*Recorded information:*

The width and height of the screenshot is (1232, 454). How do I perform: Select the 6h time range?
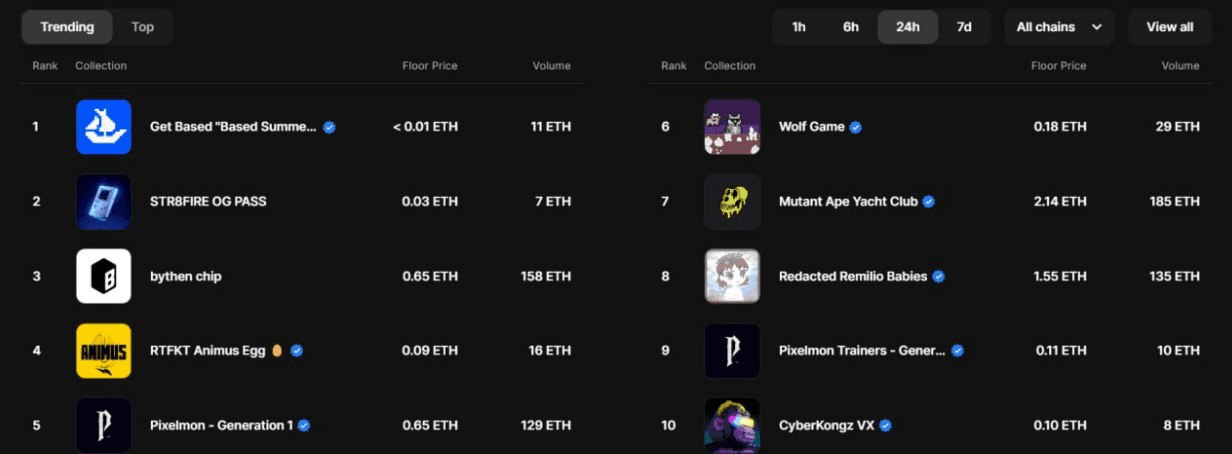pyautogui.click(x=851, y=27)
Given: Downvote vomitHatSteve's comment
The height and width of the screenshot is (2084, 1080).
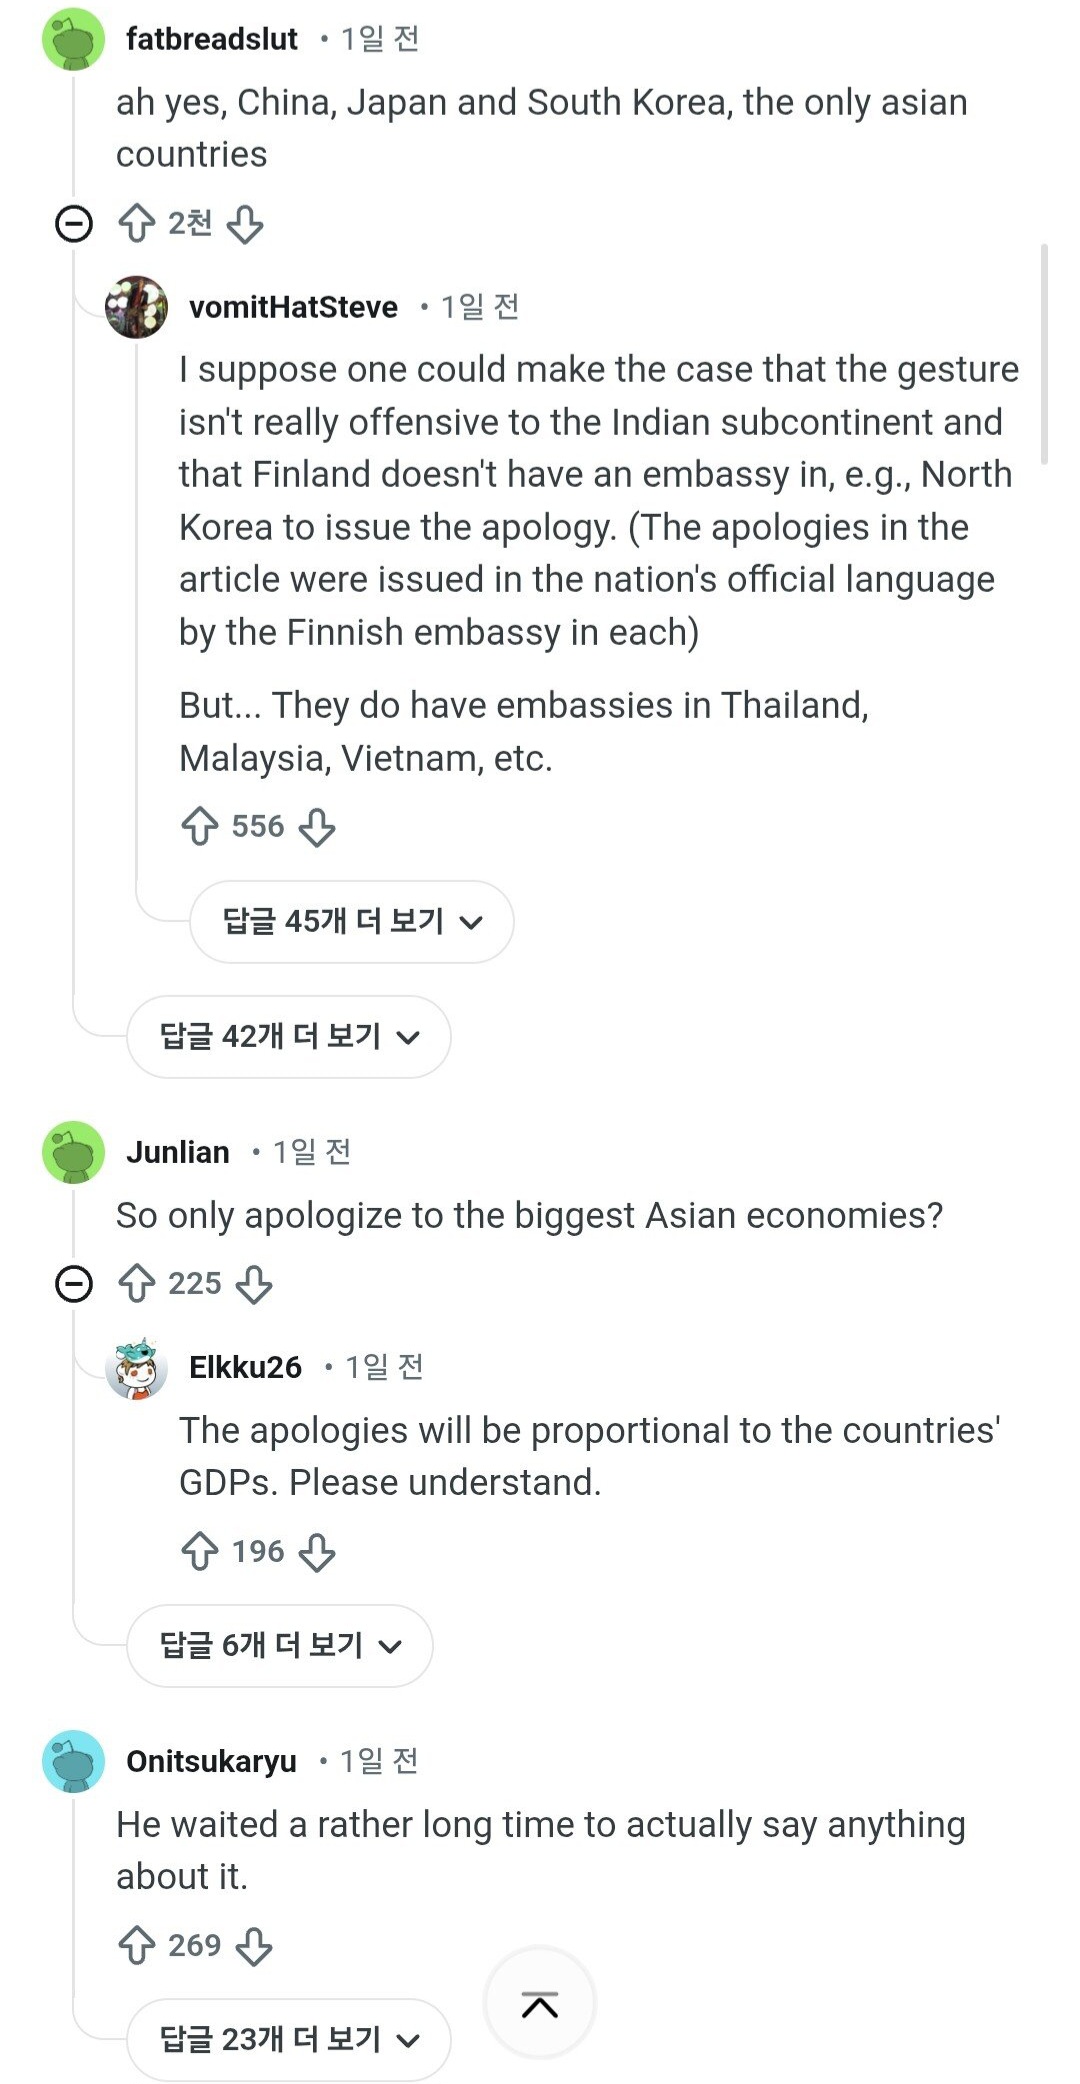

...

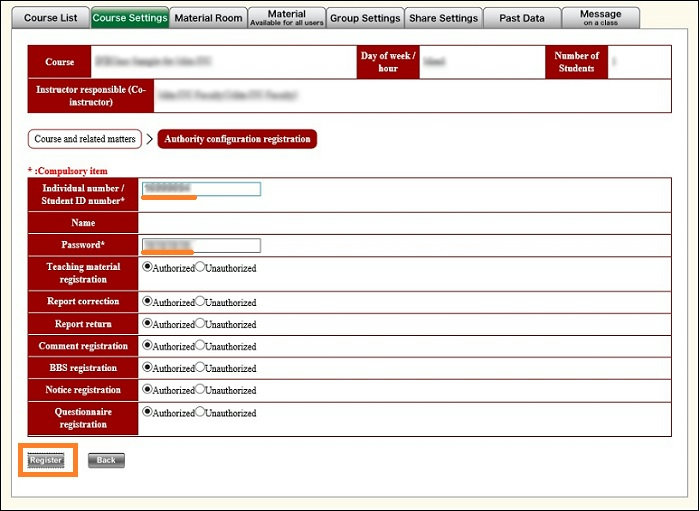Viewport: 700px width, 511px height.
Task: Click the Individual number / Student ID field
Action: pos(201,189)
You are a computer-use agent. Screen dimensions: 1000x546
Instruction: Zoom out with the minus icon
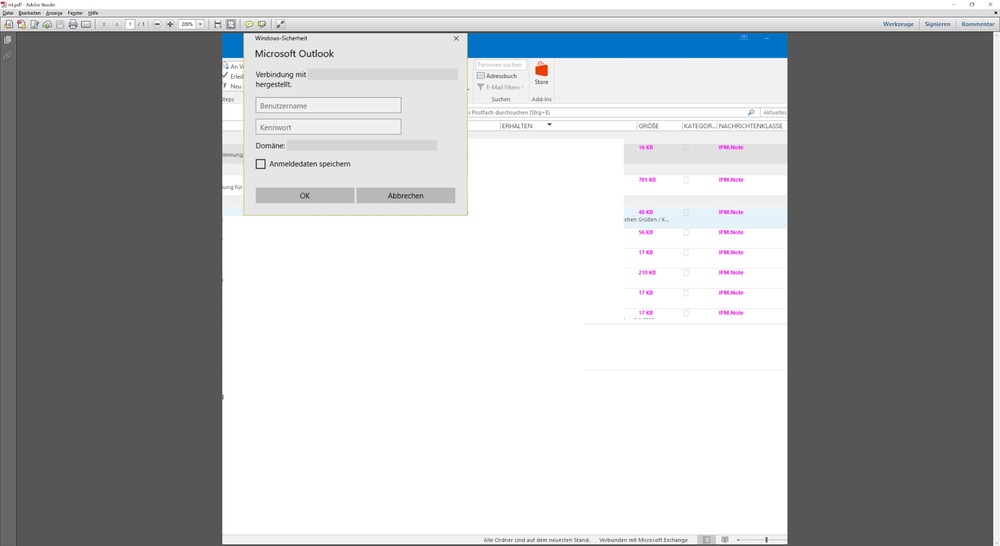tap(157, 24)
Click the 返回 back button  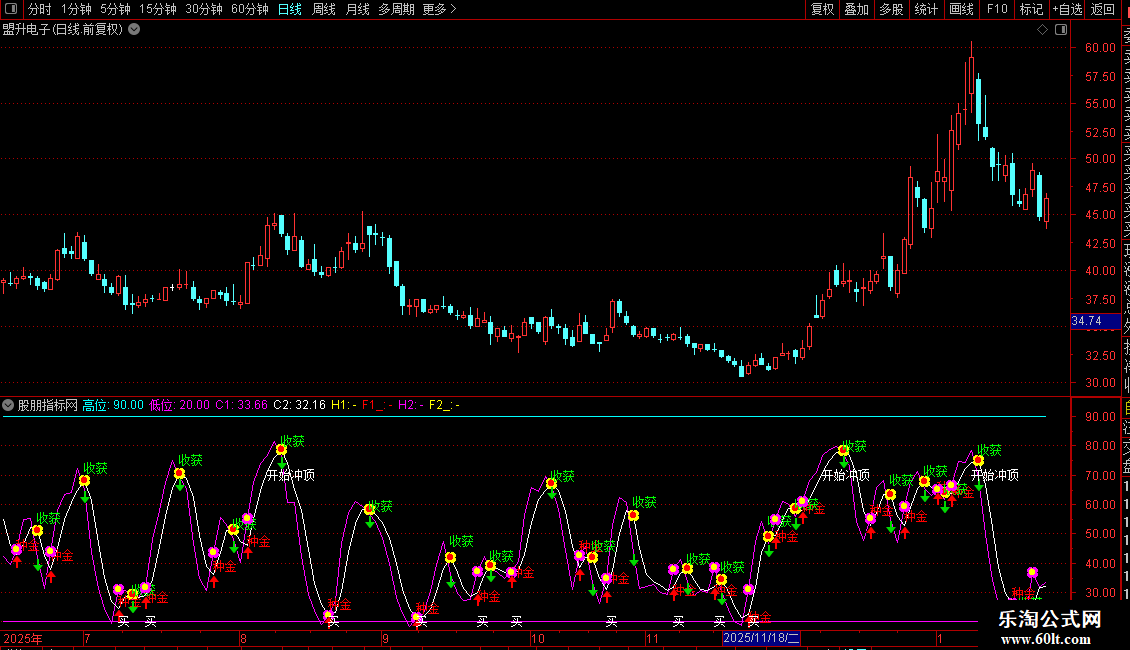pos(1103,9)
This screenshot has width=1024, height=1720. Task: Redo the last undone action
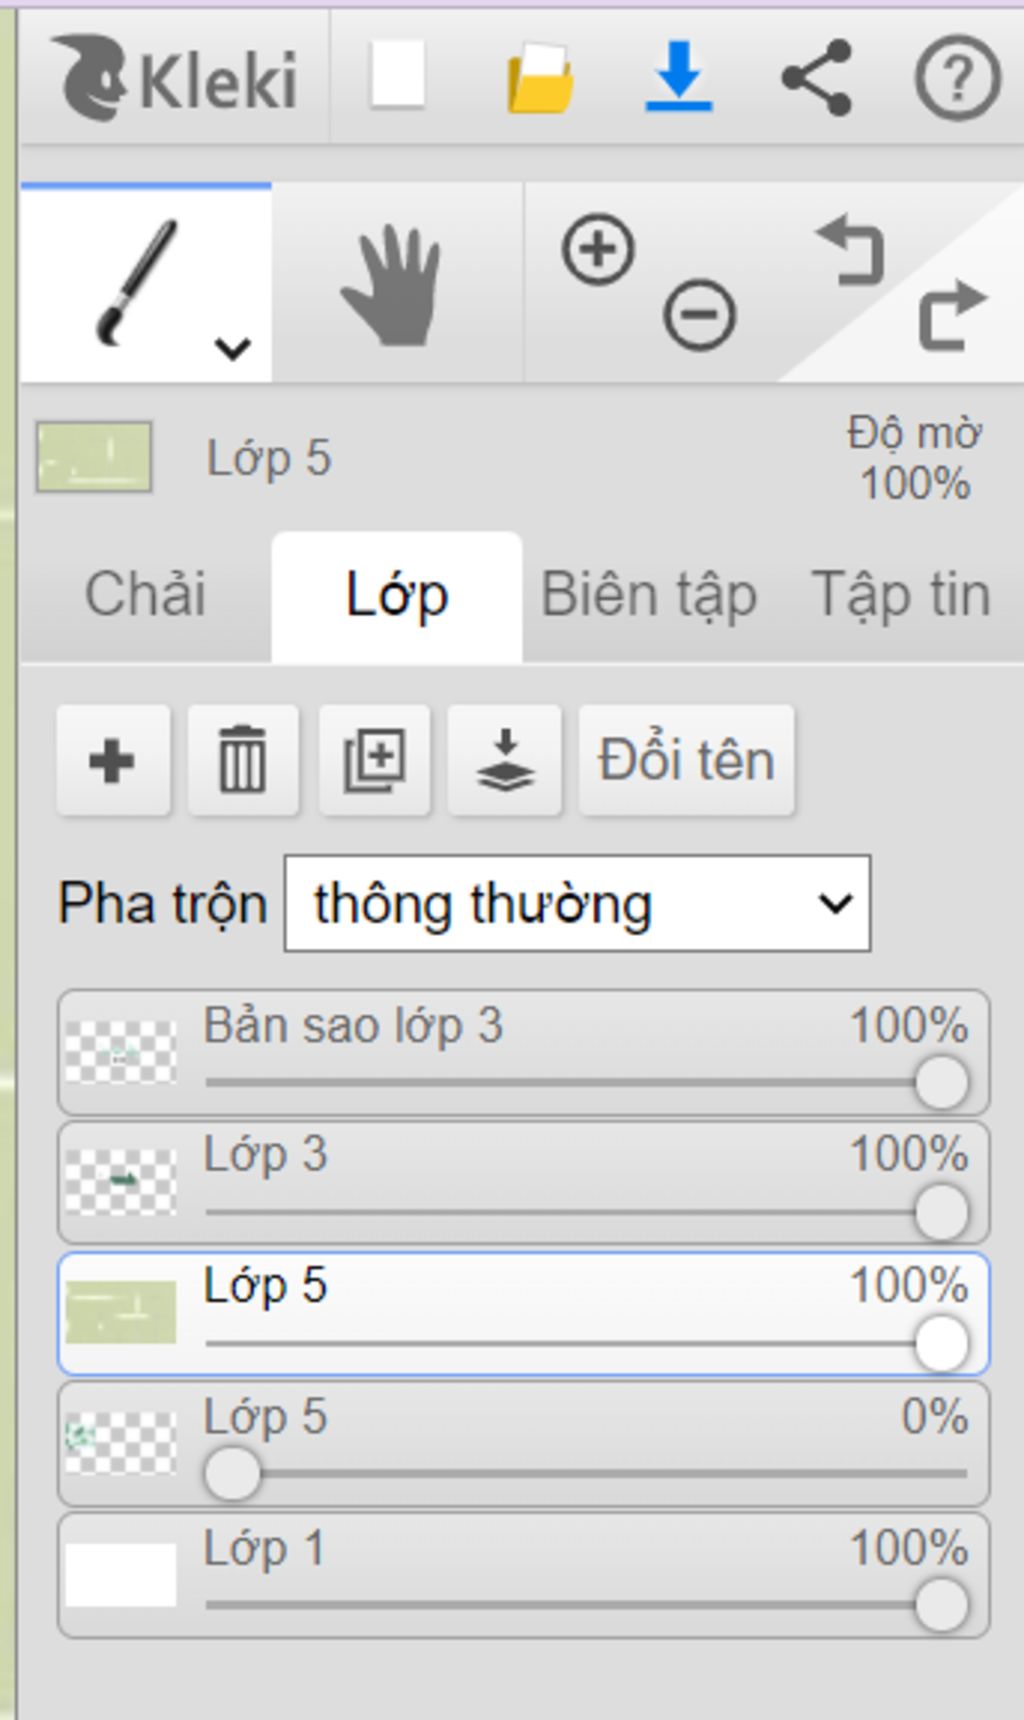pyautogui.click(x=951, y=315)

==

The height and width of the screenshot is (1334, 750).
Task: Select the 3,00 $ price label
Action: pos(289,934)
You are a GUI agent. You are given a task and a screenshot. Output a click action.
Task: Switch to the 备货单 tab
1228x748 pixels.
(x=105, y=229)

*Exercise description:* What lines in the data above carry "agent"? Return them all.

*Reply to the exercise:*
You are a computer-use agent. Screen dimensions: 1000x546
You are a GUI agent. You are given a task and a screenshot. Output a click action.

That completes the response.